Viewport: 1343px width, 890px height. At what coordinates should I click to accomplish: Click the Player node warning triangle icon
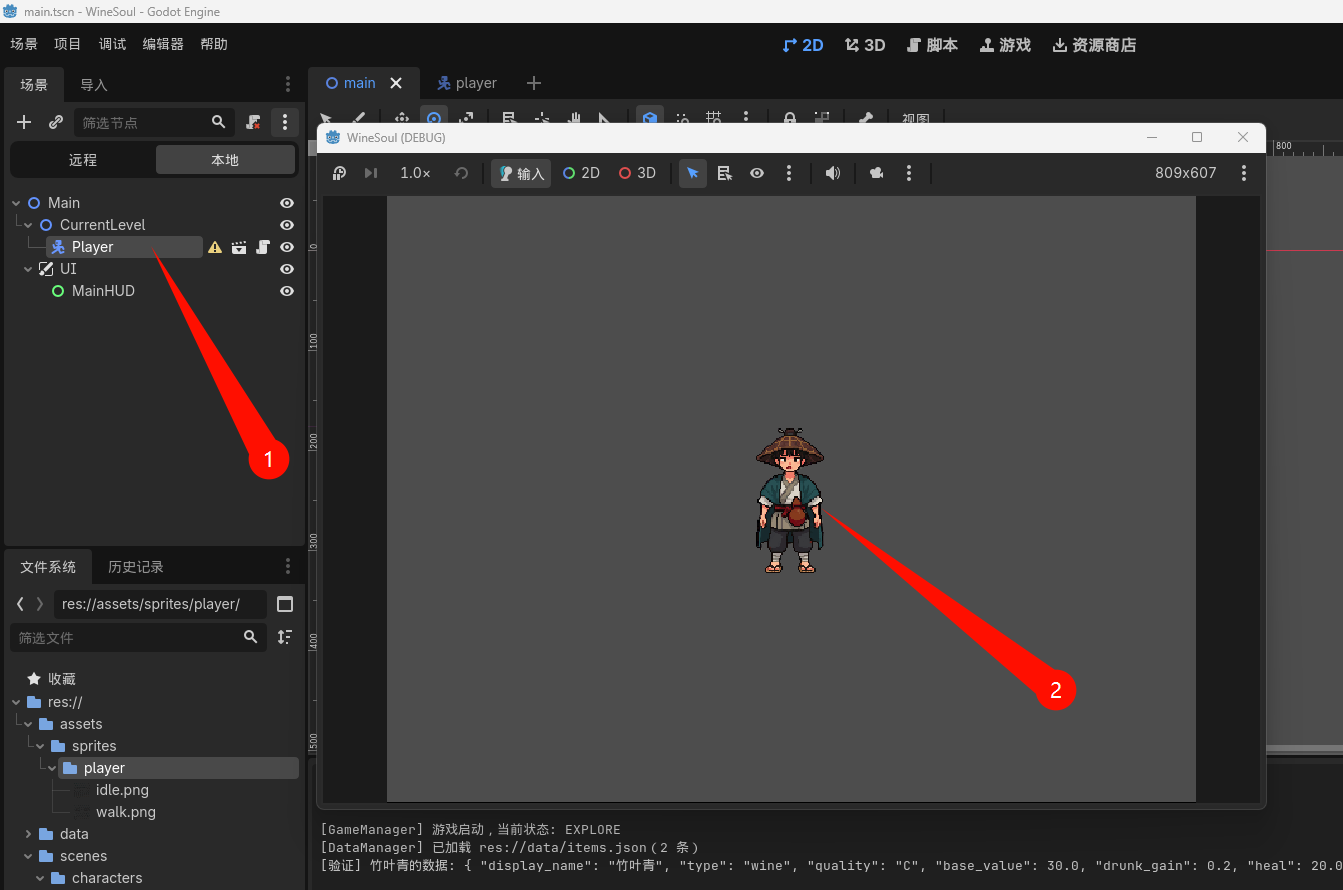[215, 247]
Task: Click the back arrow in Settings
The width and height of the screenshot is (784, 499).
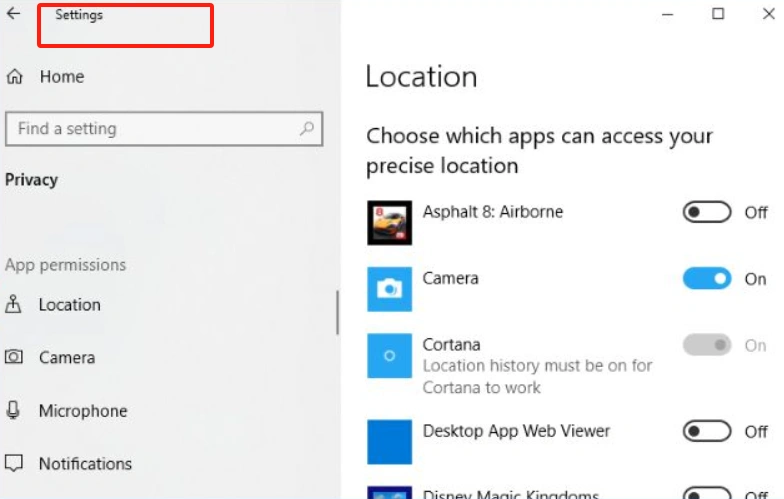Action: [13, 14]
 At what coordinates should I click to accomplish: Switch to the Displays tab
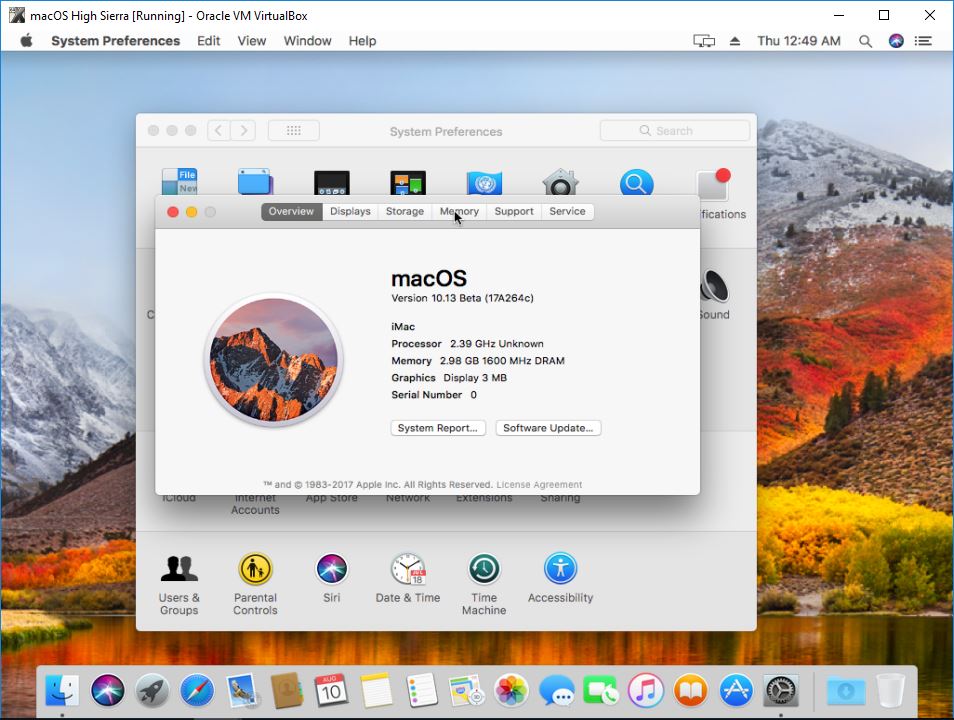(350, 211)
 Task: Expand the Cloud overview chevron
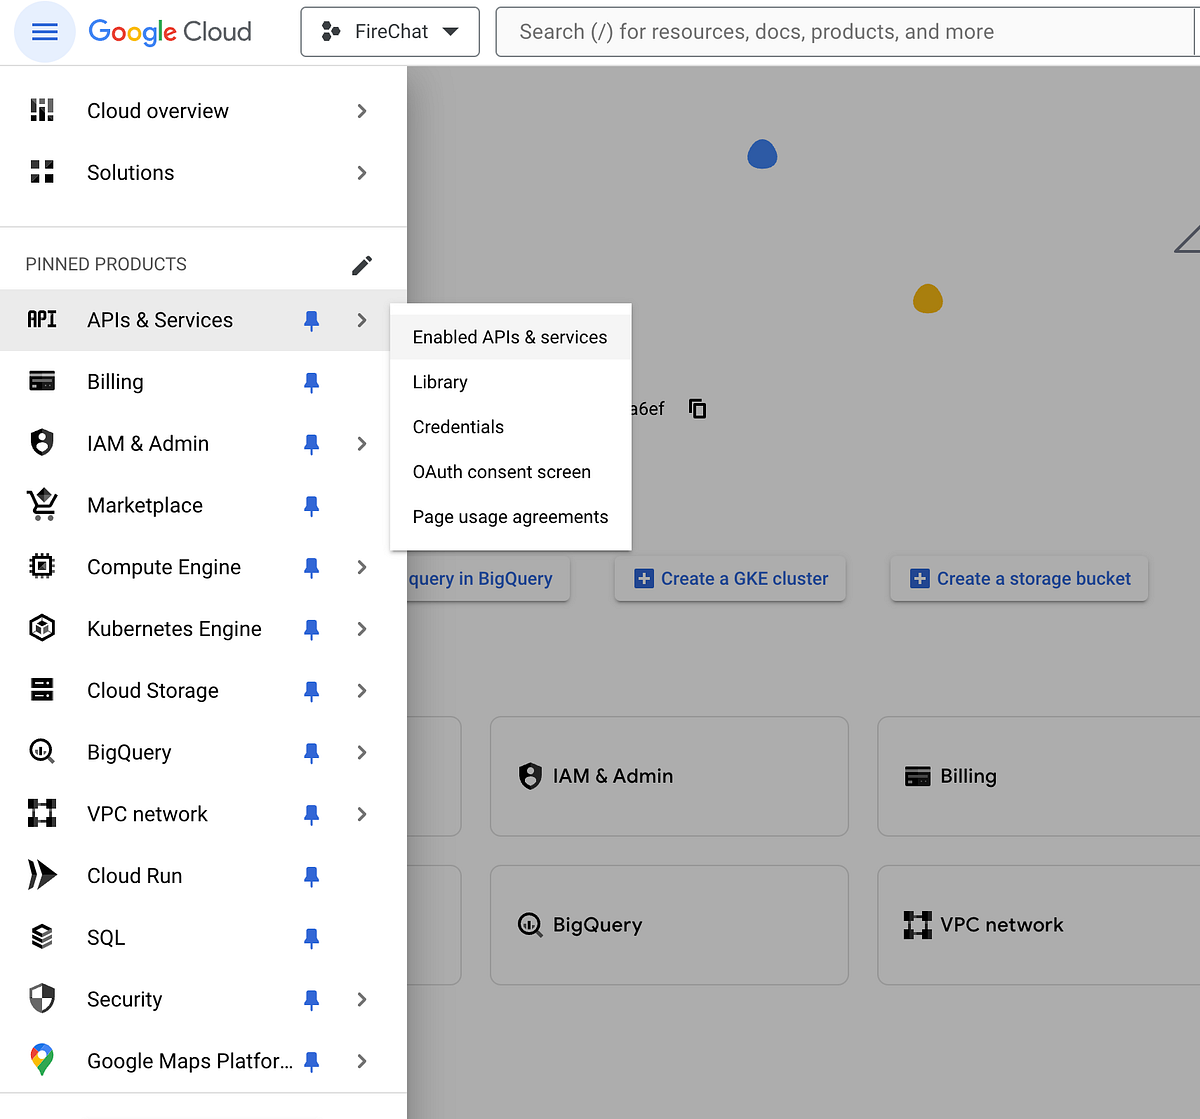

§ **Task instructions**:
Excluding images, output exactly the lines from the one that holds "Task: Click the back arrow in Settings" through the final line of the material, both ends included.

§ **Written response**:
Task: Click the back arrow in Settings
The width and height of the screenshot is (784, 499).
Action: [13, 14]
 At what coordinates should I click to accomplish: Switch to the Displays tab
(350, 211)
 Task: Expand the Cloud overview chevron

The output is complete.